### The task:
Beginning at the line that holds "The image size is (440, 167).", repeat every line through the last line of the material, exactly, and drop any pictures.

### Supplied records:
____________

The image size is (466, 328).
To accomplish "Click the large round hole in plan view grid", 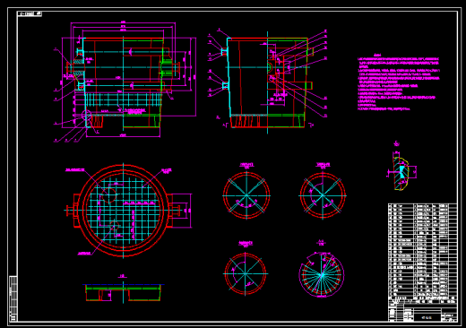I will tap(108, 194).
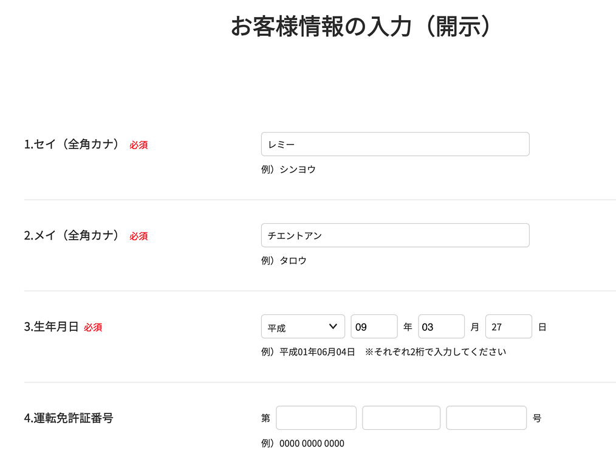Click the birth year field containing 09
616x467 pixels.
[x=374, y=326]
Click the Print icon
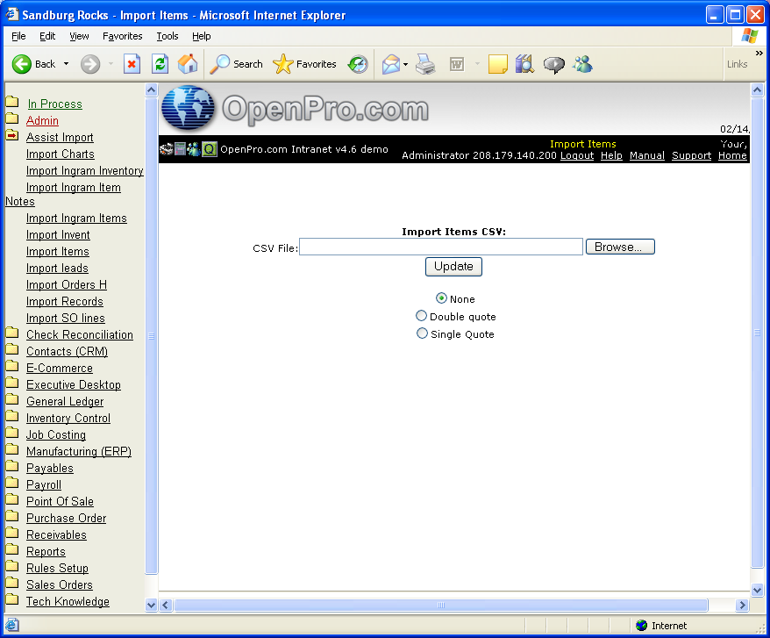Image resolution: width=770 pixels, height=638 pixels. click(x=426, y=64)
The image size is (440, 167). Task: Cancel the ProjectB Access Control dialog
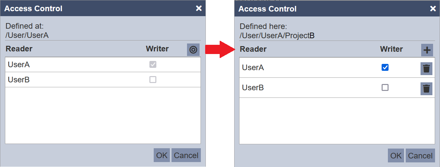[420, 155]
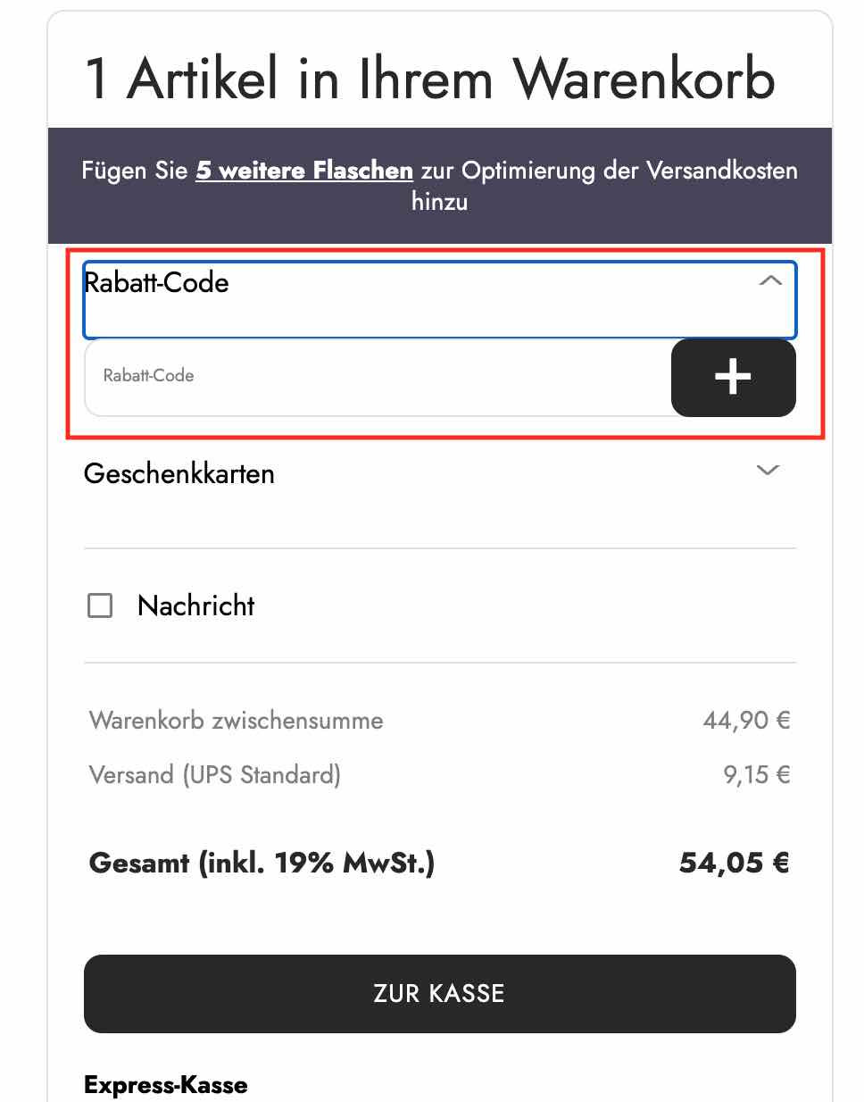
Task: Click the Warenkorb zwischensumme row
Action: pyautogui.click(x=235, y=720)
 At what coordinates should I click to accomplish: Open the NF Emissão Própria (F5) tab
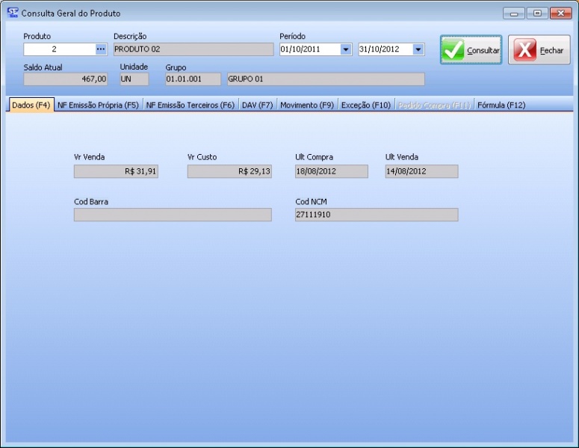tap(98, 105)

____________

### Your response:
The image size is (440, 167). Task: Cancel the ProjectB Access Control dialog
[420, 155]
Task: Click the Warenkorb zwischensumme row
Action: pyautogui.click(x=235, y=720)
 At what coordinates should I click to accomplish: Open the NF Emissão Própria (F5) tab
tap(98, 105)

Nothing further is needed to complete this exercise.